+++ PASSAGE PROVIDED +++

However, Parks said the assessment picture was not all rosy.

“We fully anticipated the impact of the pandemic on the percentage of students proficient on the MCAs,” he said.

The percent of students proficient on the MCA III reading as a district compared to 2019 were down 5.9 percent. The percent of students proficient on the MCA III Math were down 8.5 percent and the percent of students proficient on the MCA III science were down 13.8 percent. “The MCA IIIs allow us to evaluate our curriculum and identify potential areas needing improvement,” he said. “The 2021 scores exposed a gap between the students receiving free and reduced lunch and the non-free and reduced lunch students. These gaps widened 2-8 points this year, indicating we need to focus attention on this subgroup as we investigate methods to mitigate the effects of the pandemic on our students. “

Parks said the district will continue to use data collected from the 2021 MCA III to drive change. “The data provides an excellent starting point for our teachers to use in our professional learning communities using a process of the team analyzing data, creating goals, collaborating, and adjusting teaching practices,” he said.

+++

**WORK TASK 1:**
Answer these questions about the passage on the district's MCA scores:
(a) Compared to 2019, how far did the percent of students proficient on the MCA III math drop?
(b) By how many points did the gaps between free and reduced lunch students and the other students widen?
(c) In what setting does Parks say teachers will use the data?
**WORK TASK 2:** Continue the passage on the district's MCA scores from where it stops.

+++ PROVIDED RECORDS +++

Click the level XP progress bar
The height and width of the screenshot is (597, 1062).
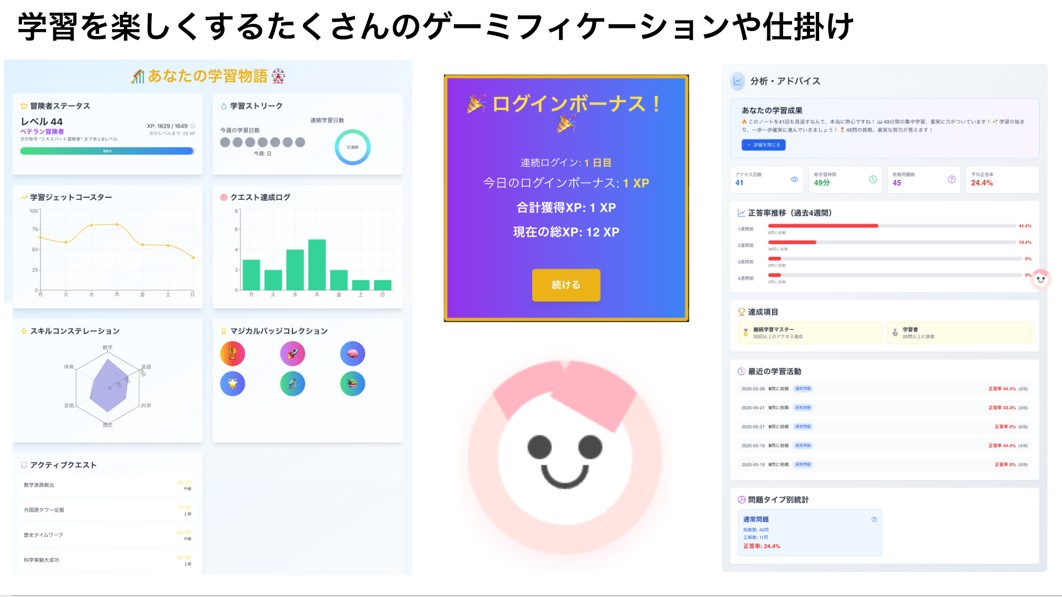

+++
+++ PROVIDED RECORDS +++

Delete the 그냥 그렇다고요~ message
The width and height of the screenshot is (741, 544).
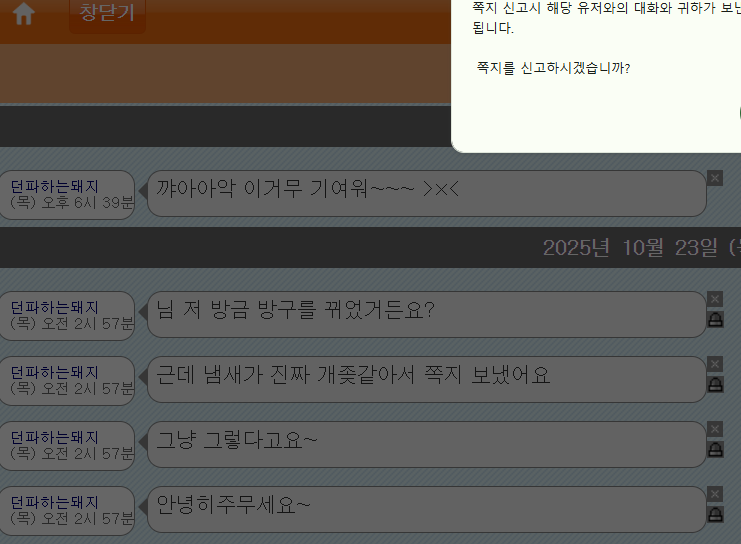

+++

**WRITTEN ANSWER 1:**
(a) 8.5 percent
(b) 2-8 points
(c) In the district's professional learning communities

**WRITTEN ANSWER 2:**
In addition, Nevis School is putting additional emphasis on filling learning gaps. This past summer, six weeks of summer school was offered to students in grades 1-8, to help reinforce math and reading skills and reduce the traditional “summer slide.”

During the upcoming school year, three teachers and two paras will be working with elementary students to fill learning gaps through Title and ADSIS programming. In the high school, Monday night math help will continue to allow students additional math support. Also, in seventh and eighth grade students will have one additional quarter of math support during school. In addition, seventh-grade students will continue their year-long study skills class where they work on developing ways to improve in studying, reading and math.

Menahga School

The MCA test is not required for students in the Menahga School District. “We use other testing so we don’t really do much with the MCA anymore,” Superintendent Kevin Wellen said. “We have a lot of families that opt out of the MCA. We’re unique in that we tell parents that the MCA tests don’t tell us what we need to know and that we’re not pressing them to take it. Students take it unless parents fill out a form not to have them take it.”

Wellen said of the students who took the MCA their results were better than the state average. “The state was at 44 percent and we were above 50 percent,” he said. “But the state participation was 76 percent and ours was 38.5 percent.”

The Menahga district uses other testing that measures student growth. Fastbridge testing is used in the elementary and Star testing in the upper grades. “In the elementary, all students test in the first couple weeks of school and again in January as a mid-year check,” he said. “Then they take it in the spring to see if they have hit at least a whole year of growth. Those tests actually measure student performance and growth for every student versus trying to get an analysis of the district,” he said.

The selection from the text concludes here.